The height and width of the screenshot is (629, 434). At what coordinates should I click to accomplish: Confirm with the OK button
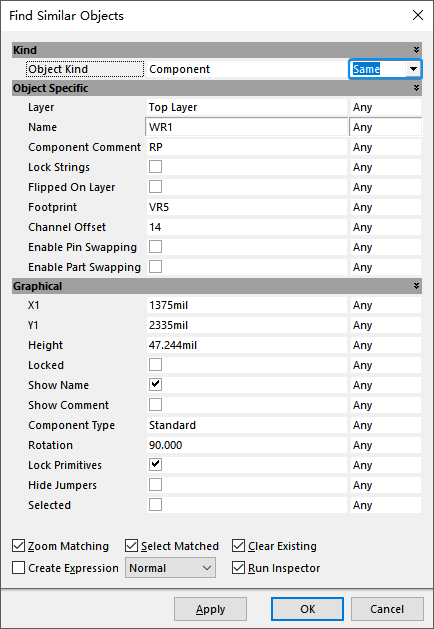coord(307,609)
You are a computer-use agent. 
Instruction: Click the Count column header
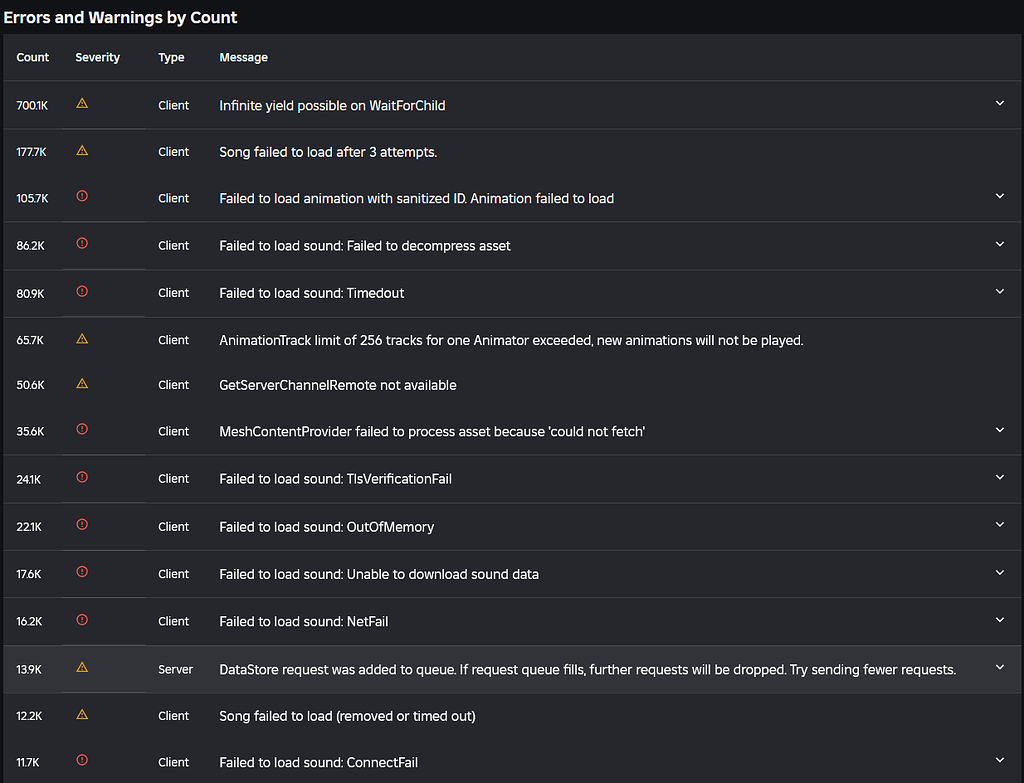[x=32, y=57]
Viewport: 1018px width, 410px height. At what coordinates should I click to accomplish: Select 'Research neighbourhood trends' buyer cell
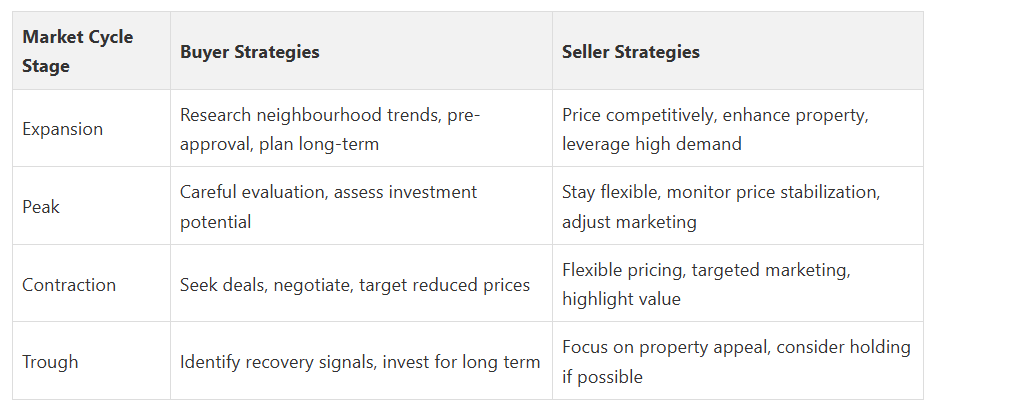(362, 128)
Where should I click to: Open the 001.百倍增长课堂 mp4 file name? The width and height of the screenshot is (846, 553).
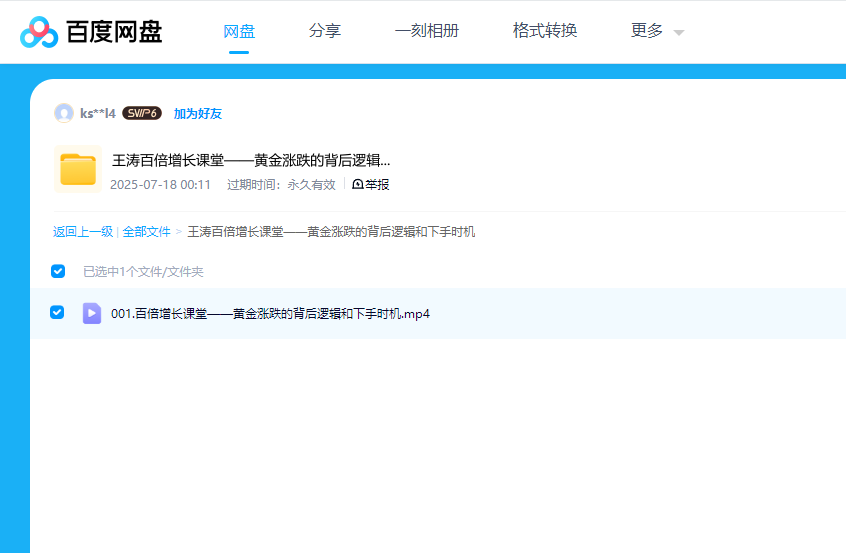click(270, 314)
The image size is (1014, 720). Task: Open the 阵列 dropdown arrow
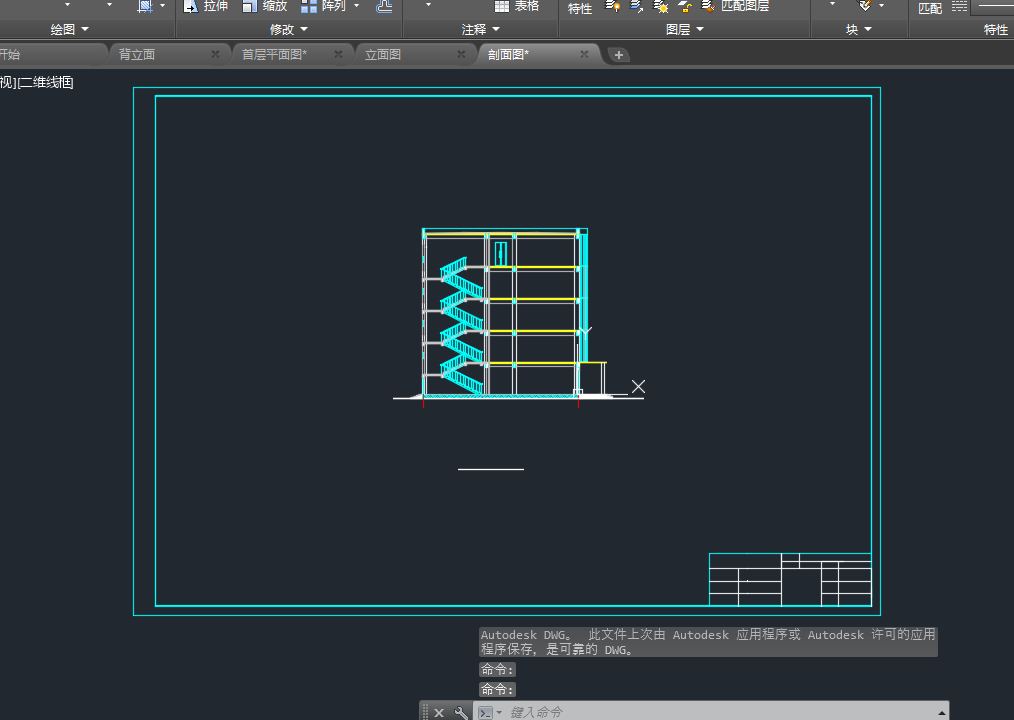(x=356, y=6)
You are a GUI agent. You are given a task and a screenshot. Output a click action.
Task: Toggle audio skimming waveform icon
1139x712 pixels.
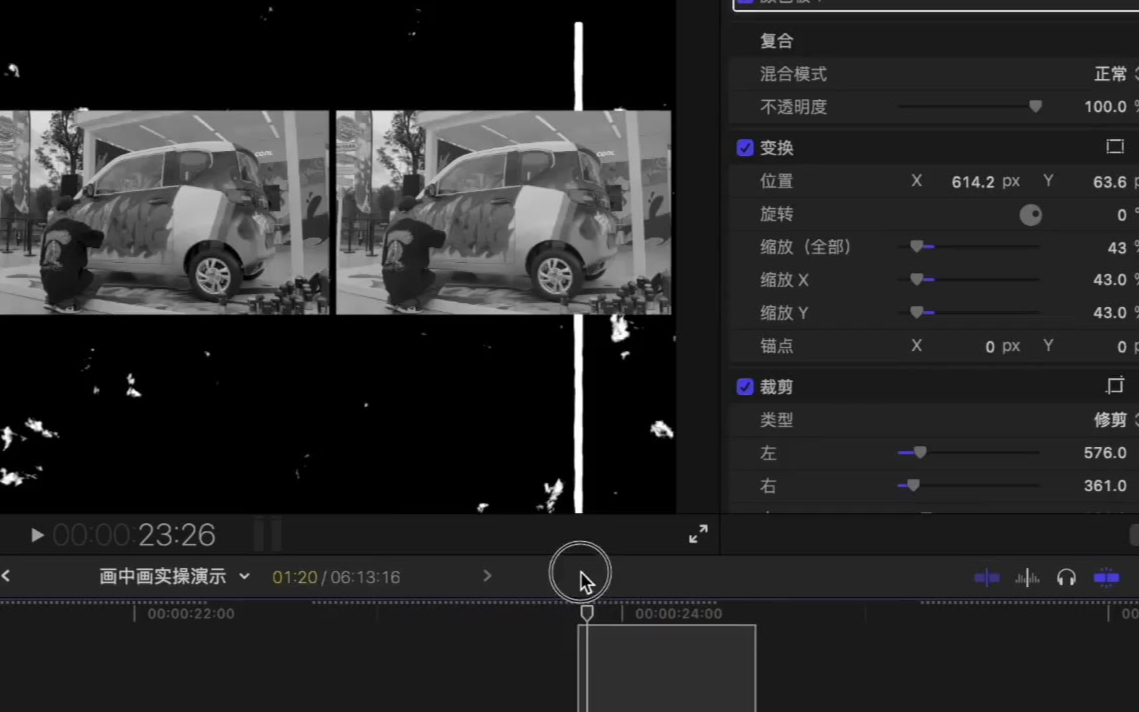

=-=-=

TASK STATEMENT:
Print out all the material word for word but exclude any images.

RESULT OF THIS EXERCISE:
The height and width of the screenshot is (629, 434). At what coordinates should I click to accomplish: Confirm with the OK button
coord(307,609)
You are a computer-use agent. 
Instruction: Click the Count column header
[x=32, y=57]
Viewport: 1018px width, 410px height. At what coordinates should I click to accomplish: Select 'Research neighbourhood trends' buyer cell
(362, 128)
Where should I click to: Open the 001.百倍增长课堂 mp4 file name? The width and height of the screenshot is (846, 553).
click(270, 314)
The image size is (1014, 720). Task: Open the 阵列 dropdown arrow
(x=356, y=6)
You are a GUI agent. You are given a task and a screenshot. Output a click action.
Task: Toggle audio skimming waveform icon
1139x712 pixels.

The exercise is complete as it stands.